Tirmanya yıllar önce Avrupa Birliğine girmek için başvuru yapmış, lakin bu başvurusu halen başvuru olarak kalmış ender ülkelerden biriydi. Ülkenin Avrupa Birliği tarafından incelemeye alınması şimdiki Tirmanya İktidar Partisi tarafından sağlanmıştı, onlarda bunu her fırsatta dile getiriyor ve bunun ile övünüp duruyorlardı. ’’Biz olmasak Avrupa Birliğinin önünden bile geçemezdik, ziline bile basamazdık, paspaslarına ayaklarımızı bile silemezdik, liderleri ile vesikalık bile çektiremezdik, çektirdiğimiz vesikalıkları çoluğumuza çocuğumuza bile gösterip havamızı atamazdık.’’ lafları havada uçuşur olmuştu...
Yetkililerden, ilgililerden ve de bu konuda bilgililerden öğrendiğimiz kadarı ile Avrupa Birliğine girebilmek için, ülkelerin uyması, yerine getirmesi gereken binlerce standart ve kurallar silsilesi vardı. Yani sizin anlayacağınız Tirmanya ve Tirmanya iktidar partisi söylenenleri yapmak ve istenilen şeyleri yerine getirmek mecburiyetindeydi, yoksa birliğe girmeyi bırakın, kapısına dahi yanaştırmayacaklardı.
Müracaattan bir müddet sonra Tirmanya’da Avrupa Birliği elemanları ve müfettişler tarafından denetlemeler başladı...
Bir denetleme sırasında Avrupa Birliği müfettişleri bir ilköğretim okulunun dersliğine girerler.
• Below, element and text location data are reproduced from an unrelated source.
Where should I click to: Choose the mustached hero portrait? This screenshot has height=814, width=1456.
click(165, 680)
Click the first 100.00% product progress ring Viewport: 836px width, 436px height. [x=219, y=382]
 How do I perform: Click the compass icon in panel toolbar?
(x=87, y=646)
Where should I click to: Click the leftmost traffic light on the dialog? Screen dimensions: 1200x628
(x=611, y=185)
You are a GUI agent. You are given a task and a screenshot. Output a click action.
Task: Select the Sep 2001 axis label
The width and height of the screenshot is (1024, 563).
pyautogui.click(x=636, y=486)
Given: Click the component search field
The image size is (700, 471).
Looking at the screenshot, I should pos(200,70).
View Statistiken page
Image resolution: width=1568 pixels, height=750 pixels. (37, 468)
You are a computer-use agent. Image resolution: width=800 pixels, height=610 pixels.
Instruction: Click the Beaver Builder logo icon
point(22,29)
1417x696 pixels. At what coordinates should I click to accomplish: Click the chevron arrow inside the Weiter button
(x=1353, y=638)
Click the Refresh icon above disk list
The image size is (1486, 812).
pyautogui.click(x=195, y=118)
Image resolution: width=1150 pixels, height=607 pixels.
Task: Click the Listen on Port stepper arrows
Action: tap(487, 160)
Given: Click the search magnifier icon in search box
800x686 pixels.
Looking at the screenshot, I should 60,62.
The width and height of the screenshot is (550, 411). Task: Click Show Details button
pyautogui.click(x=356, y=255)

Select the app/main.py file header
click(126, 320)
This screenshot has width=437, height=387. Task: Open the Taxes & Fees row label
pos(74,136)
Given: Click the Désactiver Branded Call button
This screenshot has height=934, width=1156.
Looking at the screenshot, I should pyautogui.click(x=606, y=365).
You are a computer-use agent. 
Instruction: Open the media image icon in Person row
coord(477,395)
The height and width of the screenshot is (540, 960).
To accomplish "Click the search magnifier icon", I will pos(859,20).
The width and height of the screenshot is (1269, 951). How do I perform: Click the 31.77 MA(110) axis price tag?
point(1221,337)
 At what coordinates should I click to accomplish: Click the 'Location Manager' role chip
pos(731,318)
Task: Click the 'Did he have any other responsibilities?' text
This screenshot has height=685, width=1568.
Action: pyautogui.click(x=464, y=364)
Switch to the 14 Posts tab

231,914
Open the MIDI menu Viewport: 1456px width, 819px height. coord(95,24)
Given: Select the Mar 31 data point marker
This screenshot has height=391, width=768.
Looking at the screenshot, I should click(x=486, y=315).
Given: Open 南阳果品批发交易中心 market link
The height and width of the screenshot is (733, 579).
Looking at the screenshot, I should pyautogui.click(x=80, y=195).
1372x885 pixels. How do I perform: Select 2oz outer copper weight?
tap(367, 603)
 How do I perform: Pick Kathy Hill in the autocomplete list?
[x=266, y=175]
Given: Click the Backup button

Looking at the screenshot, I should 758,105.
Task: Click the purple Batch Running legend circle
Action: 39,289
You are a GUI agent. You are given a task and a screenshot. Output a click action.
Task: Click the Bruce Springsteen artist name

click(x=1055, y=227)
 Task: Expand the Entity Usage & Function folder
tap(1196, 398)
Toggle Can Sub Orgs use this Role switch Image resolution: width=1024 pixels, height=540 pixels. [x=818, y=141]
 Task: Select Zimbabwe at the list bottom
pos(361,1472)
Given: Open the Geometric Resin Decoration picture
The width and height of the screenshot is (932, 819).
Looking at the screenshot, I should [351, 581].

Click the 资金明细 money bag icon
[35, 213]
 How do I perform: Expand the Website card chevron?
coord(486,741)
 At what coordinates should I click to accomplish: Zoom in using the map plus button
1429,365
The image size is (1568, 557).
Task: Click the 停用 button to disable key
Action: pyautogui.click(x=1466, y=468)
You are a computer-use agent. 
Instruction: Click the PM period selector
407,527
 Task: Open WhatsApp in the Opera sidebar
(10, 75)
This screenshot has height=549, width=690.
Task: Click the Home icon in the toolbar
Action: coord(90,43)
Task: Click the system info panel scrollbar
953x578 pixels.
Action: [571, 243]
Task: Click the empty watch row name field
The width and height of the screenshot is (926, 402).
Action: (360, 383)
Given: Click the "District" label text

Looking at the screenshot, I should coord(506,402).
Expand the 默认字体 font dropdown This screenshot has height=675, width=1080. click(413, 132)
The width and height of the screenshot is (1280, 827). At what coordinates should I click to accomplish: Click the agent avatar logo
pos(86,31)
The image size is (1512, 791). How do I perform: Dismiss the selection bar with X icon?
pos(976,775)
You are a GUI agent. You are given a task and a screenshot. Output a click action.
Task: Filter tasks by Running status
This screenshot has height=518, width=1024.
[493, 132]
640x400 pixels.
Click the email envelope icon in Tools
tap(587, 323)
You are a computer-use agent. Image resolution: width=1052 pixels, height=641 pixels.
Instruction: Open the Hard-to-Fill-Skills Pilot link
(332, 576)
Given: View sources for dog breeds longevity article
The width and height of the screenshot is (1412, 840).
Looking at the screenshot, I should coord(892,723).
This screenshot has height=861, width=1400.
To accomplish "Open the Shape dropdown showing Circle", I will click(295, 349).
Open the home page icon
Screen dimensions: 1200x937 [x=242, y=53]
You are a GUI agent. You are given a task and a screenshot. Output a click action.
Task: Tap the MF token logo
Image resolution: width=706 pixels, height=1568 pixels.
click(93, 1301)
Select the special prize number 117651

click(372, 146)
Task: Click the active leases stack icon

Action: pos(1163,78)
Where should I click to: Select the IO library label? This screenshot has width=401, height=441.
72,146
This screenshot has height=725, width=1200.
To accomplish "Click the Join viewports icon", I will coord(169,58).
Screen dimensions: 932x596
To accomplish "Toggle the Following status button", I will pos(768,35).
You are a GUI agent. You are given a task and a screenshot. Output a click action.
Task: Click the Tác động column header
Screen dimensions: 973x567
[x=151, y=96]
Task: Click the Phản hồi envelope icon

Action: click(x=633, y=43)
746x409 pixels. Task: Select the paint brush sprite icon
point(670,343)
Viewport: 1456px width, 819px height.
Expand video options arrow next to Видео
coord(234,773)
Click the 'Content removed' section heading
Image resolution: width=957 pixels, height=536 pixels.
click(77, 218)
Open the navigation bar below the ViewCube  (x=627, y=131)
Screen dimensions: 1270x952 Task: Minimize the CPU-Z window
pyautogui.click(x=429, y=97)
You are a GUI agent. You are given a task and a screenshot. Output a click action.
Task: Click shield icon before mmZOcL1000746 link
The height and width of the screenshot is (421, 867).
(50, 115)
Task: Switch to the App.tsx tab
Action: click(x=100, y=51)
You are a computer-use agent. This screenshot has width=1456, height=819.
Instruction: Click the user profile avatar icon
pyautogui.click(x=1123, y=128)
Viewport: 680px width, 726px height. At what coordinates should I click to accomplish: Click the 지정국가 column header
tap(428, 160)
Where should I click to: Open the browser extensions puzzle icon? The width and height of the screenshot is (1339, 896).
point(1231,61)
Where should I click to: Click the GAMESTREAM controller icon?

Sınıfta ders vardır ve öğrenciler heyecan ile dersi dinlemektedir. Müfettişlerden biri öğretmene döner ’’Sayın Hocam çok güzel birinci sınıfa ders veriyorsunuz, ama bakın çocuklar ellerini sıraların üstüne koyuyorlar, iki ellerini birden koymasınlar, ayrıca ders zilleri kuş ötüşü şeklinde çalsa güzel olur, ha bir de beslenme saatinde yumurta yemesinler, çok önemli bunlar Avrupa Birliğine girmek istiyorsanız bunları mutlaka yapmalısınız. Yine önemli bir konu bakıyorum bazı çocukların gözünün üstünde kaşı var yani olmasın bir daha. Biz bir müddet sonra yine geliriz yine denetleriz sizi emi kendinize iyi bakın derslerde de öyle fazla Kurtuluş Savaşıymış, Atatürk’müş anlatmak yok ha, savaş mavaş bunlar tu kaka, andımız mandımız ne onlar öyle vallahi bizim birlikteki hiç bir ülkede ant mant diye bir şey yok.’’ Konuşmasını bitirir ve çıkar gider müfettişler...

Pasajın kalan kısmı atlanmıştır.